**WHAT THE TASK ASKS**.
Please retype all of the material below, character for character, with nothing added or left out.
·····
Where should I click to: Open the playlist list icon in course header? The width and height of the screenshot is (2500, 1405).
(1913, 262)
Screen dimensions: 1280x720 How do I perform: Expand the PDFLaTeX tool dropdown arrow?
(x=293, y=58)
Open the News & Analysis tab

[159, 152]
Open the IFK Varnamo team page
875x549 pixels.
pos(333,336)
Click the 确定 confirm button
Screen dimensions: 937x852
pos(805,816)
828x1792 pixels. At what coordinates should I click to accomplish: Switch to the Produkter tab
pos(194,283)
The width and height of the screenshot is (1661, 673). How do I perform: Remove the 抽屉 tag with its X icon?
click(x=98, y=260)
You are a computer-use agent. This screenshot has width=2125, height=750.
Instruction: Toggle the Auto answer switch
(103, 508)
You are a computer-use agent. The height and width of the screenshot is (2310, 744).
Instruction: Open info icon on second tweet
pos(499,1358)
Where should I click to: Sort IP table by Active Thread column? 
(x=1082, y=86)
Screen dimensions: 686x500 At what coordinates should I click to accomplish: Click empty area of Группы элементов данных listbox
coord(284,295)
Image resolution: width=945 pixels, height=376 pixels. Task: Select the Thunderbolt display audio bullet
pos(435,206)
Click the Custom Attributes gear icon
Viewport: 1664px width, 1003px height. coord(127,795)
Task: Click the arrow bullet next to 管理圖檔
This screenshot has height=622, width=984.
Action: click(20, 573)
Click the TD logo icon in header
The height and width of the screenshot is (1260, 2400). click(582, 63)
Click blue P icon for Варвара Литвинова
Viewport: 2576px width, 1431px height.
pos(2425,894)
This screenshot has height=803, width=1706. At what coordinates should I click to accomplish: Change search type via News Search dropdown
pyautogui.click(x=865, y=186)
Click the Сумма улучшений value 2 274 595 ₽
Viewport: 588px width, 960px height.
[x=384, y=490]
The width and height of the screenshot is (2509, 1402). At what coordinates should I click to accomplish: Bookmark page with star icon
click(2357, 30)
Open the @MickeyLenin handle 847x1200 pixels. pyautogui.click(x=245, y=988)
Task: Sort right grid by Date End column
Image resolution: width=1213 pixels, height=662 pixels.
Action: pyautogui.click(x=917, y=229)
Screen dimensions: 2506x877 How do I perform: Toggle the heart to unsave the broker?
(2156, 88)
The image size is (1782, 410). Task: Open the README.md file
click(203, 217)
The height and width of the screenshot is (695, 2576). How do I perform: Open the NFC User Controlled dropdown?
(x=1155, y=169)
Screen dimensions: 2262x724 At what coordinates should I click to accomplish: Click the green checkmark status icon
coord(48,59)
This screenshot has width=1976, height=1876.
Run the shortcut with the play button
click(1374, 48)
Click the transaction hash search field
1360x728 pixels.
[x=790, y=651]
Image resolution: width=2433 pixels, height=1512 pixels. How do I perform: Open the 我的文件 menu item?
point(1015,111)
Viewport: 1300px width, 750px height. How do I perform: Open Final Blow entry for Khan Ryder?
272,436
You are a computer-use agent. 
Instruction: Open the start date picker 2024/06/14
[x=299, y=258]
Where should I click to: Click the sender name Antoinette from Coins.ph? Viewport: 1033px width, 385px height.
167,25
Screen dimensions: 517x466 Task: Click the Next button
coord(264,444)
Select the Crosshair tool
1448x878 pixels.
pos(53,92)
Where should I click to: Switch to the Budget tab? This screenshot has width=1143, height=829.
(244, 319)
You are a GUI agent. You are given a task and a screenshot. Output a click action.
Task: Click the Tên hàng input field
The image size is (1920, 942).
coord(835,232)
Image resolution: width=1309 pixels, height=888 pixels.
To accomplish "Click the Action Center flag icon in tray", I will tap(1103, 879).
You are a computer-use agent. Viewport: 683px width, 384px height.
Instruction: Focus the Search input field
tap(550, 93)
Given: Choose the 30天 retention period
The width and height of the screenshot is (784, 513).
·····
**THE RESULT**.
Where should I click to: Open the playlist list icon in course header? The width and height of the screenshot is (2500, 1405).
(1913, 262)
Screen dimensions: 1280x720 How do I perform: Expand the PDFLaTeX tool dropdown arrow?
(x=293, y=58)
Open the News & Analysis tab

[159, 152]
Open the IFK Varnamo team page
875x549 pixels.
pos(333,336)
Click the 确定 confirm button
Screen dimensions: 937x852
pos(805,816)
828x1792 pixels. At what coordinates should I click to accomplish: Switch to the Produkter tab
pos(194,283)
The width and height of the screenshot is (1661, 673). How do I perform: Remove the 抽屉 tag with its X icon?
click(x=98, y=260)
You are a computer-use agent. This screenshot has width=2125, height=750.
Instruction: Toggle the Auto answer switch
(103, 508)
You are a computer-use agent. The height and width of the screenshot is (2310, 744).
Instruction: Open info icon on second tweet
pos(499,1358)
Where should I click to: Sort IP table by Active Thread column? 
(x=1082, y=86)
Screen dimensions: 686x500 At what coordinates should I click to accomplish: Click empty area of Группы элементов данных listbox
coord(284,295)
Image resolution: width=945 pixels, height=376 pixels. Task: Select the Thunderbolt display audio bullet
pos(435,206)
Click the Custom Attributes gear icon
Viewport: 1664px width, 1003px height. coord(127,795)
Task: Click the arrow bullet next to 管理圖檔
This screenshot has height=622, width=984.
Action: click(20, 573)
Click the TD logo icon in header
The height and width of the screenshot is (1260, 2400). click(582, 63)
Click blue P icon for Варвара Литвинова
Viewport: 2576px width, 1431px height.
pos(2425,894)
This screenshot has height=803, width=1706. At what coordinates should I click to accomplish: Change search type via News Search dropdown
pyautogui.click(x=865, y=186)
Click the Сумма улучшений value 2 274 595 ₽
Viewport: 588px width, 960px height.
[x=384, y=490]
The width and height of the screenshot is (2509, 1402). At what coordinates should I click to accomplish: Bookmark page with star icon
click(2357, 30)
Open the @MickeyLenin handle 847x1200 pixels. pyautogui.click(x=245, y=988)
Task: Sort right grid by Date End column
Image resolution: width=1213 pixels, height=662 pixels.
Action: pyautogui.click(x=917, y=229)
Screen dimensions: 2506x877 How do I perform: Toggle the heart to unsave the broker?
(2156, 88)
The image size is (1782, 410). Task: Open the README.md file
click(203, 217)
The height and width of the screenshot is (695, 2576). How do I perform: Open the NFC User Controlled dropdown?
(x=1155, y=169)
Screen dimensions: 2262x724 At what coordinates should I click to accomplish: Click the green checkmark status icon
coord(48,59)
This screenshot has width=1976, height=1876.
Run the shortcut with the play button
click(1374, 48)
Click the transaction hash search field
1360x728 pixels.
[x=790, y=651]
Image resolution: width=2433 pixels, height=1512 pixels. How do I perform: Open the 我的文件 menu item?
point(1015,111)
Viewport: 1300px width, 750px height. How do I perform: Open Final Blow entry for Khan Ryder?
272,436
You are a computer-use agent. 
Instruction: Open the start date picker 2024/06/14
[x=299, y=258]
Where should I click to: Click the sender name Antoinette from Coins.ph? Viewport: 1033px width, 385px height.
167,25
Screen dimensions: 517x466 Task: Click the Next button
coord(264,444)
Select the Crosshair tool
1448x878 pixels.
pos(53,92)
Where should I click to: Switch to the Budget tab? This screenshot has width=1143, height=829.
(244, 319)
You are a GUI agent. You are given a task and a screenshot. Output a click action.
Task: Click the Tên hàng input field
The image size is (1920, 942).
coord(835,232)
Image resolution: width=1309 pixels, height=888 pixels.
To accomplish "Click the Action Center flag icon in tray", I will tap(1103, 879).
You are a computer-use agent. Viewport: 683px width, 384px height.
Instruction: Focus the Search input field
tap(550, 93)
Given: Choose the 30天 retention period
The width and height of the screenshot is (784, 513).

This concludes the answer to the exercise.